这种突发的感觉,像一只大手,猛地拧紧了她的心脏。
她能看见,这一瞬间,苏明安的白色的触须掀起气浪,冲向那伫立百年的墙壁,发出激烈的空气爆鸣。
她能看见,那被白光照耀之下的苏明安,脸上平静的表情。
她的记忆从来很混乱,会时常忘记一些旧的东西,也会想起一些新的东西。
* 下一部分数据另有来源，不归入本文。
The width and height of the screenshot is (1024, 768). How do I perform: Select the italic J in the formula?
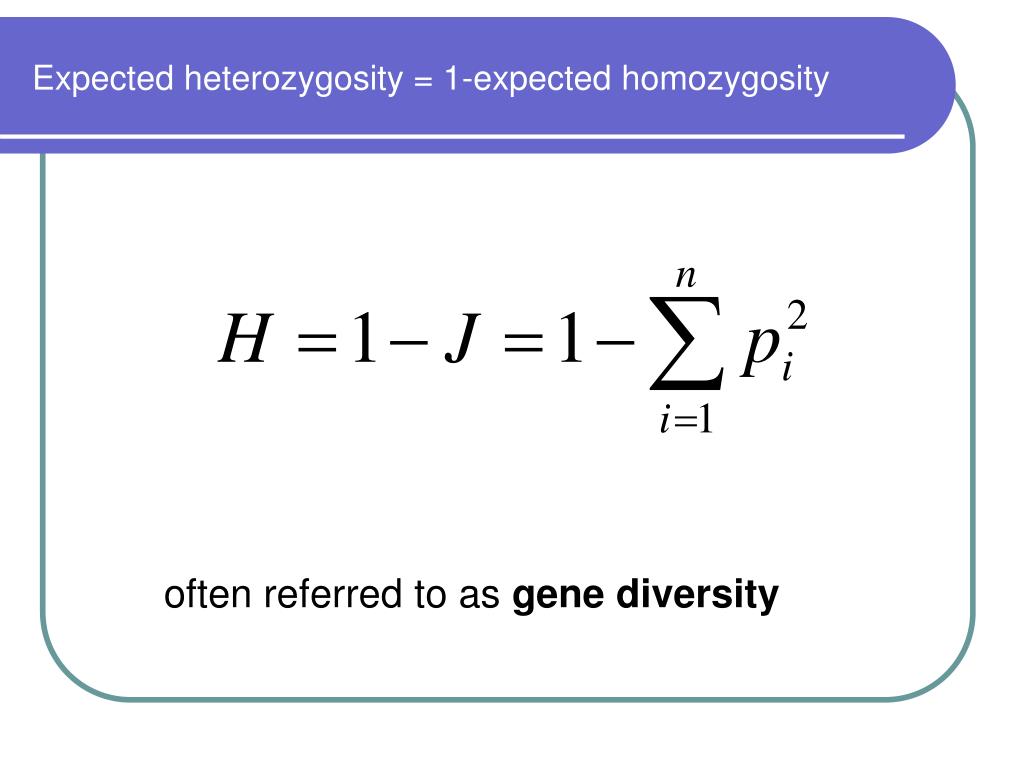[462, 338]
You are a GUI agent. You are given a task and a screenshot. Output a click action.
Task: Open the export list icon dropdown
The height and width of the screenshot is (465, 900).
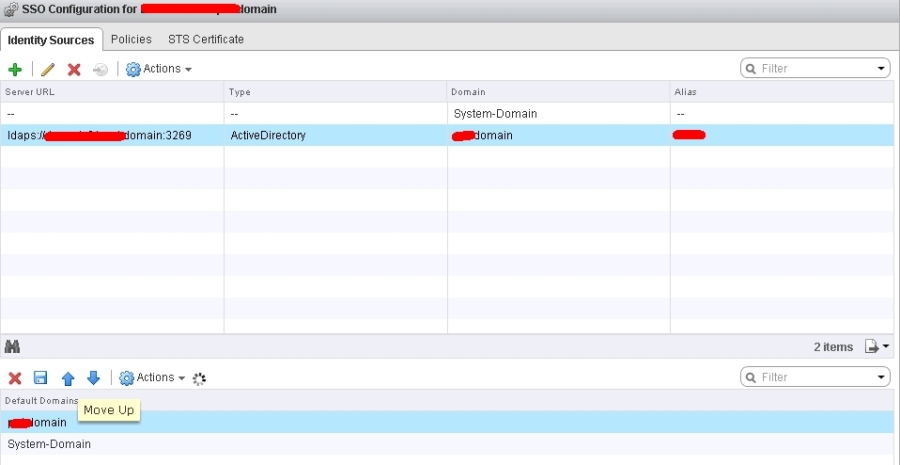(x=878, y=347)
在当初唤醒触须怪物时,她就想起了穹地的信仰规则。
而在此时——既视感涌上心头,她想起了新的东西。
“——等等——等等——!”
她突然嘶吼出声,不顾一切地扑上去,扒住苏明安的手臂,想要阻止他。
但前方,那触须的前冲之势已不可改。
它们如冲刷的大江大河,决然、不回头地,冲破了那道漆黑的高墙——!
“轰隆隆——!”
她的尖叫声,和黑墙的破碎声一齐响起。
刹那间,剧烈的碎裂声、爆鸣声、倒塌声,不绝于耳。
粉尘飘飞,漆黑的颗粒高扬而起,几乎将天幕染黑。
山坡上的人们踮起脚尖,眼含期待,注视着那一面倒塌的高墙——
黑墙倒塌了。
来自外界的阳光,穿过穹地的风雪,一缕一缕,洒入茜伯尔淡色的瞳中。
苏明安看了眼墙外的景象,叹了口气。
他缓缓地收回触须,看了眼愣在原地的茜伯尔。
她的嘴似乎微微动了,像是急促地喘了口气,又像是想说话。
她的喉咙却被哽住了,只发出嘶哑的撕扯声,最后一个字也说不出来。
她的视野之中——那面黑墙,已经全然倒塌。
黑墙外,数辆废弃的车辆维持在停摆前最后一刻的状态,高楼大厦早已倒塌,人们的枯骨埋藏于积压的废墟石砖之中,只隐约看见残留的肮脏布料。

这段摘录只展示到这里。